Men are not even a close second to other mammalian creatures when it comes to manufacturing sperm. Humans just can't make a whole lot of sperm that have the capability of making the journey to the all-elusive egg. The World Health Organization reports that only 5%-15% of human male sperm can be said to be normal and these are only found in the semen of young, healthy men. That's opposed to the more than 90% normal sperm that are manufactured by a bull, ram, or laboratory rat. Pretty shocking, don't you think?

Delicate Males

Human males are more delicate than you would have thought. They are susceptible to a very large number of fertility issues that include undescended testicles, erectile dysfunction, and cancer. Add environmental exposure to various chemicals and what you have is more and more men who can't father children. Infertility experts say that one out of every seven couples is now diagnosed as infertile, with male infertility the most common cause.

Twenty years ago, Niels Skakkebaek gave a report to a WHO conference in which he stated that sperm counts had fallen to half of what they were 50 years ago. During the 1940's, a typical male had a sperm count of more than 100,000 sperm per milliliter of semen. Today, the level has fallen to 60,000 per milliliter. Research studies have suggested that between 15%-20% of younger males exhibited sperm counts of under 20,000 per milliliter which qualifies as below normal. Now contrast this figure to the 10-figure viable sperm count of a bull.

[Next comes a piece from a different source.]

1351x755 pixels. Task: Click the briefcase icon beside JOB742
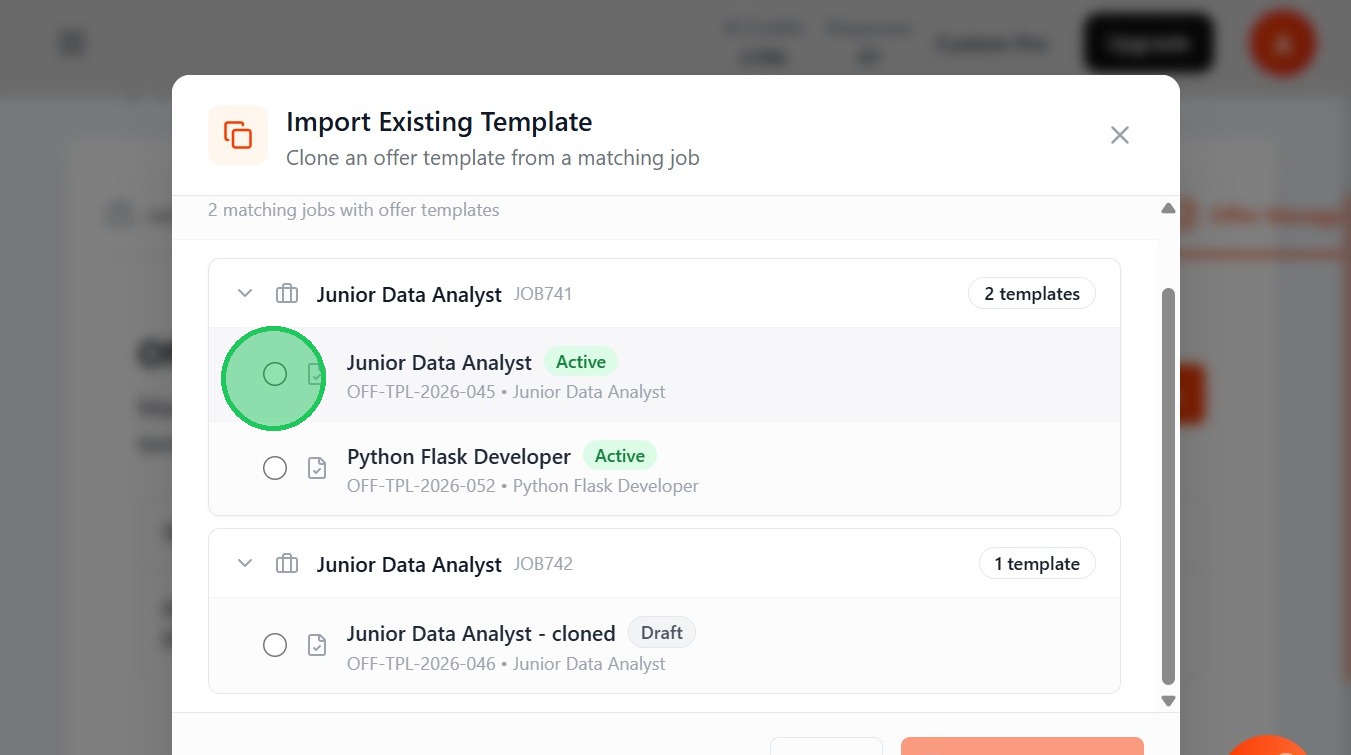(x=287, y=564)
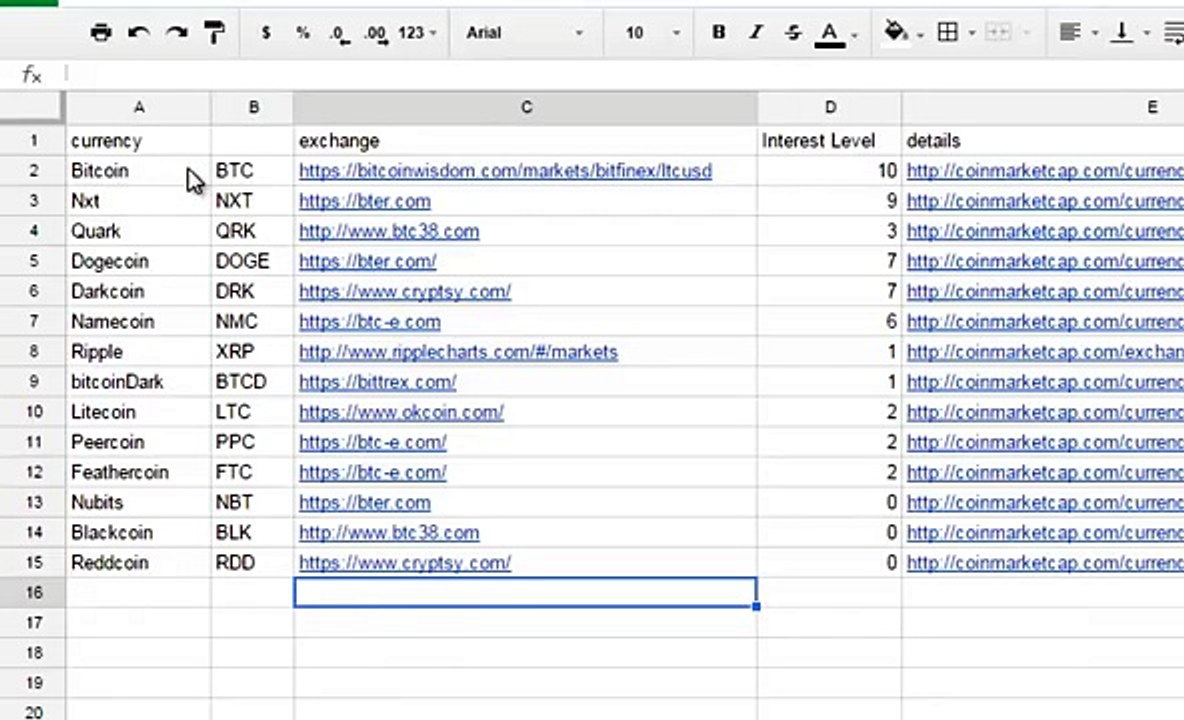Toggle strikethrough formatting

click(793, 33)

Experts have been concerned that man would lose the ability to procreate within a few short generations; however the most recent studies suggest that the falling human sperm counts seem to have leveled off. Skakkebaek posited that the declining sperm counts were due to a concurrent rise in the number of reproductive issues for instance testicular cancer. In any event, the majority of experts now believe that male infertility has its start when man is still in his mother's womb.

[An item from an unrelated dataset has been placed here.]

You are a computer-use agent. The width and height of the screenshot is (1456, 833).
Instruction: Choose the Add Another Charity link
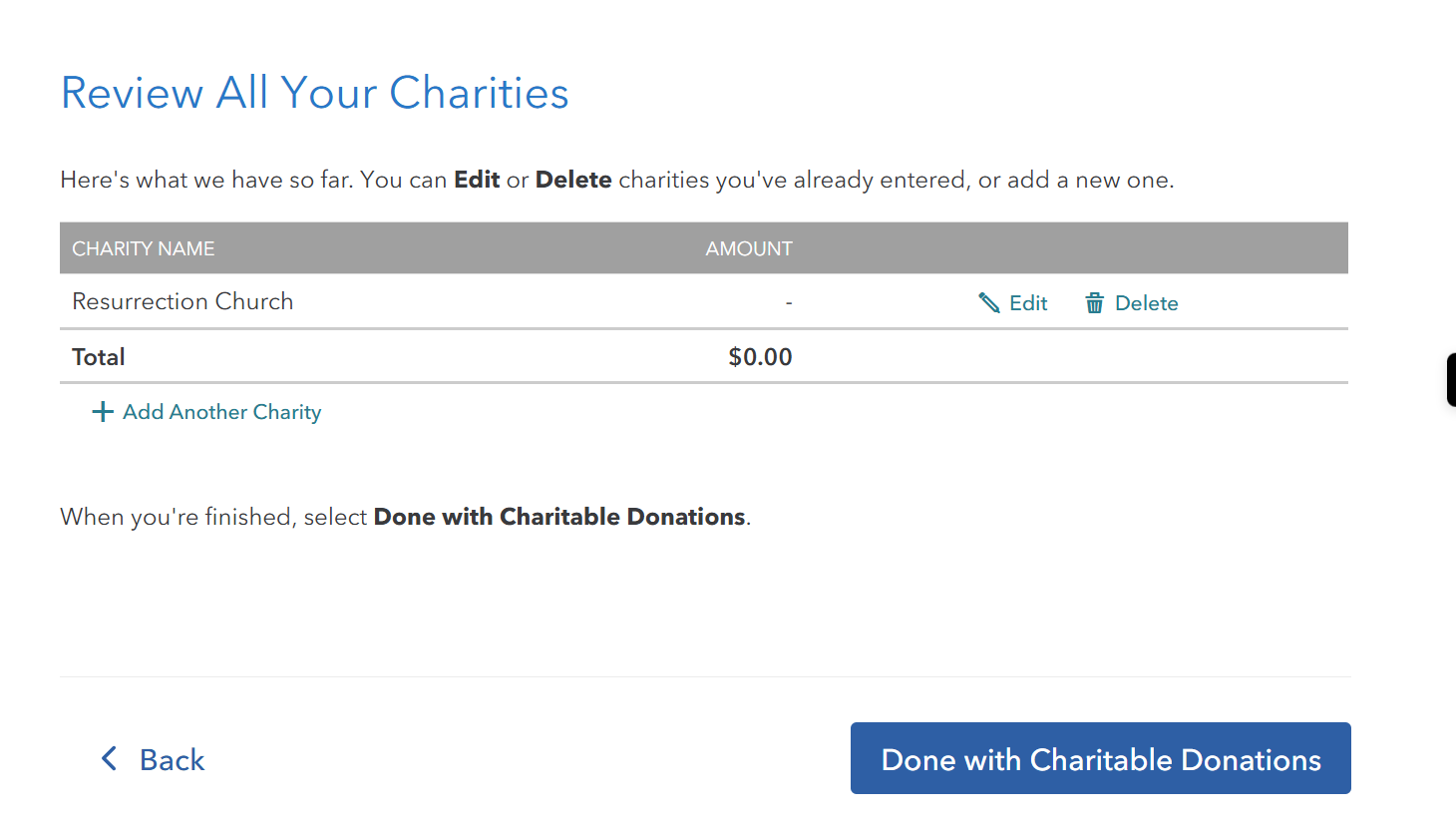point(221,412)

The declining levels of viable sperm appear to be more a product of the lifestyle of man's mother rather than as a result of his own behavior. Men begin to produce sperm only in adolescence. However, the infrastructure for the production of sperm begins during the third trimester of pregnancy and continues during the six months after birth. Anything that serves as an obstacle to testicular development over these 9 months will forever impact on male fertility.

Pregnant women exposed to high levels of dioxins during a Seveso, Italy accident in 1976, had sons with low sperm counts. But adult men exposed to dioxins at the same levels displayed no similar sperm count problems.

Mom's Fault

Women who eat large amounts of beef in pregnancy bear sons with low sperm counts because of the accumulated levels of polycyclic aromatic hydrocarbons contained in beef. But adult men who ate lots of meat showed no fertility damage.

Pregnant women who smoked had sons with sperm counts that were 40% lower than average. Adult men who smoke have a reduced sperm count of only some 15%. The upshot is that men have one more thing they can blame on Mom: infertility.